I could care less who I’m talking to. IMO if you’re looking to disqualify a woman based on her sexual history you’re doing yourself a disservice because you better believe that the high quality chicks have been fucked in every way imaginable. If not you it’s somebody else… Might as well be you!

Have a look at this guy’s story in Saving the Best:

“I married a slut who fucks like a prude.”

Andy, I do agree with you in part. Too much overt concern (i.e. asking) about a woman’s sexual past is indeed demonstrating lower value. Men whom women consider Alpha, the men that women already have a mental impression of, don’t overly concern themselves with women’s sexual pasts because those men have multiple options going.

On some level of consciousness women know that if what he can glean from interacting with her about her sexual past is off-putting to an Alpha he’ll simply eject and move on to a better prospect. An Alpha mindset is often very minimalist, blunt and direct, but there are aspects of interacting with women that come as a default for a man who is his own Mental Point of Origin. One of those unspoken aspects is a self-understanding that he has options (or can generate more) and this is manifested in his indifference to a woman’s long term sexual suitability. If she doesn’t enter his Frame, to his satisfaction, he moves on to the next prospect with very little communication.

However, we weren’t discussing non-exclusive dating/fucking; we’re discussing making an investment in a woman we’re vetting for our own parental investment. When you consider the all-downside risks a man must wager on that investment it behooves him to be his most particular about that woman’s sexual past and the consequences that YOU will be burdened with if you don’t vet wisely.

Most men (myself included at the time) have very sparse prerequisites when it comes to their considering a woman for marriage or even an LTR. This lack of insight is the result of a constant battery of shame and preconditioning by the Feminine Imperative that tells men any requisites they would have of a woman for marriage are ‘passing judgement’ on her character. He should consider himself “lucky” that any woman would have him for a husband (or “put up with him”) and his concerns about her are shameful, typically male character flaws on his part.

Consequentially men rarely permit themselves the luxury of putting their own considerations above that of a potential mate.

Vetting

If you asked a woman whether she would be wary of marrying a man who was a recovering alcoholic or a cleaned up heroin addict she’d probably disqualify him as a marriage prospect from the outset. And were she to go ahead and marry him anyway with full disclosure of his past addictions, would we be sympathetic with her if he were to relapse and she to bear the brunt of his past indiscretions?

Now suppose that woman married this former addict, but due to his being offended about her prying into his past, she was ignorant of his old addictions. She has her suspicions, but society tells her it’s not her purview to hold him accountable for anything that happened in his past.

He’s moved on and so should she, right? Any lingering consequences from his addictions (such as a DUI, criminal record or his unemployability) shouldn’t be held against him, nor should she judge him, nor should she consider those consequences whatsoever when she’s assessing his suitability for marriage now.

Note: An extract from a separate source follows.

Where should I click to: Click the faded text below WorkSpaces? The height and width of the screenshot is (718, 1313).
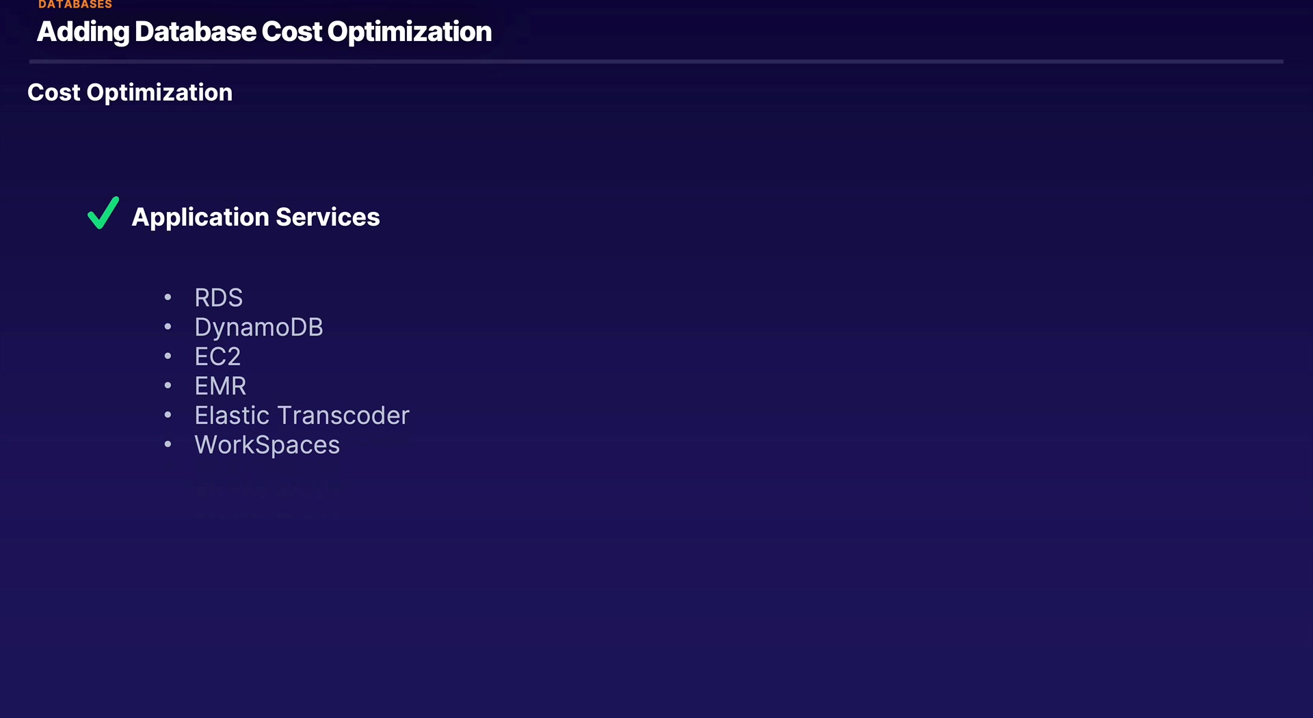point(267,490)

In fact, she should feel ashamed to even consider his past with regard to her feelings about who he is. Her judgementalism only points to her own character flaws.

Now, would we praise that woman for “following her heart” and marrying him? Would we hold her accountable for the decision to marry him if he relapses?

Reverse the genders and this scenario is precisely why women become so hostile when men even hint at ‘judging’ women’s past sexual decisions. There is a very well established operative social convention that the sisterhood will all unanimously get behind; and that is the ruthless shaming of men who would ask any questions about any woman’s sexual past. This is the degree of desperation that women feel during the Epiphany Phase when they acknowledge men becoming aware of their long term sexual strategy.

They understand that, in their Epiphany Phase, the clock is ticking down to zero. That’s the cause of a lot of anxiety. They are just beginning to understand that their marriageability (Beta Bucks) now conflicts with their previous short-term mating strategy (Alpha Fucks). As I detailed in Betas in Waiting, women of this age cannot afford to have their short term sexual strategy count against them at a time when they are at their most necessitous of what that Beta can provide towards her long term security.

Again, on some level of consciousness, women understand that were the ignorant Beta she’s decided to marry (start a family with or help her raise her illegitimate children with) becomes aware of what she did in her sexual past he too might expect that same degree of sexual performance. The performance she reserved for the men she perceived as Alpha and freely gave to them.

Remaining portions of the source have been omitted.